6.4.3 Operation and Calibration

With motorised mistblowers, collection of the spray in an air stream is virtually impossible; simply measuring the flow of liquid in the formulation line past the restrictor will always give a substantial (often >30%) under- estimate of operational flow since there is no tank pressure or “suction effect” at the twin-fluid nozzle. 

The flow rate can also vary substantially with the angle at which the nozzle tube is directed (e.g. spraying upwards into trees vs. horizontally into crops). 

Tank pressurisation may thus be inadequate for consistent formulation flow, and we recommend that sprayers should be selected with an independent pump. 

Accurate calibration involves the following procedure:

1. Place the sprayer on a firm horizontal surface and note (or mark) a level in the upper half of the pesticide tank;
2. make sure that the formulation tap is off; fill the tank with clean water (or blank formulation) to the reference level;
3. start the engine and operate at normal operating speed (full throttle);
4. spray normally, with the nozzle directed at a typical working height and angle (on the crop itself if possible), for a measured length of time (usually 2 minutes);
5. turn the engine off and place the sprayer on the same horizontal surface as in (1);
6. using a measuring cylinder, carefully find out how much water is needed re-fill to the reference mark;
7. calculate flow rate F = volume/time (e.g. 700 ml in 2 minutes = 350 ml/min).

The canopy volume of trees and bushes can vary enormously between cocoa fields at different stages of development. This makes single rates for volume application and amount of pesticide inappropriate (recommended mixing rates for chemical pesticide are therefore usually given as a concentration or ratio rather than per hectare). 

Spraying may be confined to a single row and the volume per tree calculated on the basis of the time needed to project spray to all sides of a tree. Sufficient time should be given for the volume of air in each tree to be replaced with the air carrying spray droplets.

An examination has been made on how to improve the dose transfer process with motorised mist-blowers by assessing spray to target efficiency [1]. Two spray techniques, every row and alternate row, were examined at different VAR. Comparative deposition on key biological targets, such as cocoa pods, was measured using a spectrophotometric technique with two commercial food dyes for the different application regimes. 

Based on this work, the most efficient spraying takes place when spray operators are trained to reduce flow rates and walk along every row to improve uniformity of coverage. In practical terms, the reduction in VAR by using flow rates of <0.5x but spraying every row represents a reduction of one tank-load per hectare. 

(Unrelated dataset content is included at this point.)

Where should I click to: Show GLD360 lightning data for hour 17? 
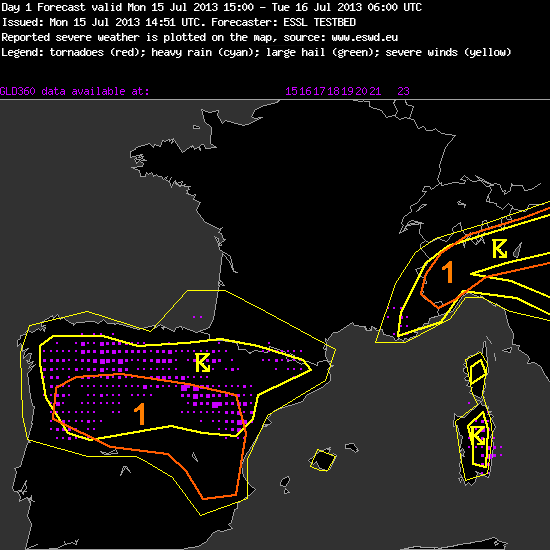tap(319, 91)
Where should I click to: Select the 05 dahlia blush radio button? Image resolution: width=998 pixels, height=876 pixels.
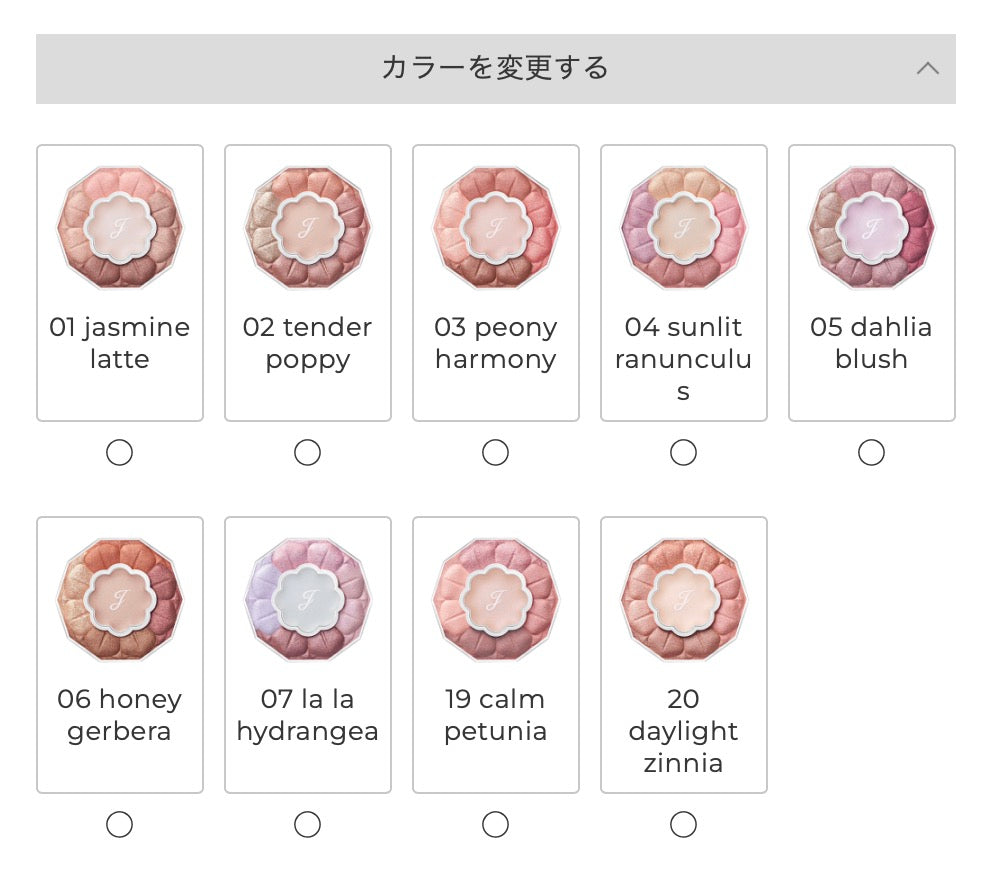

The reduced cost of chemical and time reduction for tank-filling may well help to mitigate the unquestionable increase in time taken to walk up every row. However, the greatest benefit should be seen as an increase in the efficiency of the spraying and an increase in uniformity of deposition. 

This means that there is a greater likelihood of providing efficacious control of pest populations and therefore increases in productivity and quality.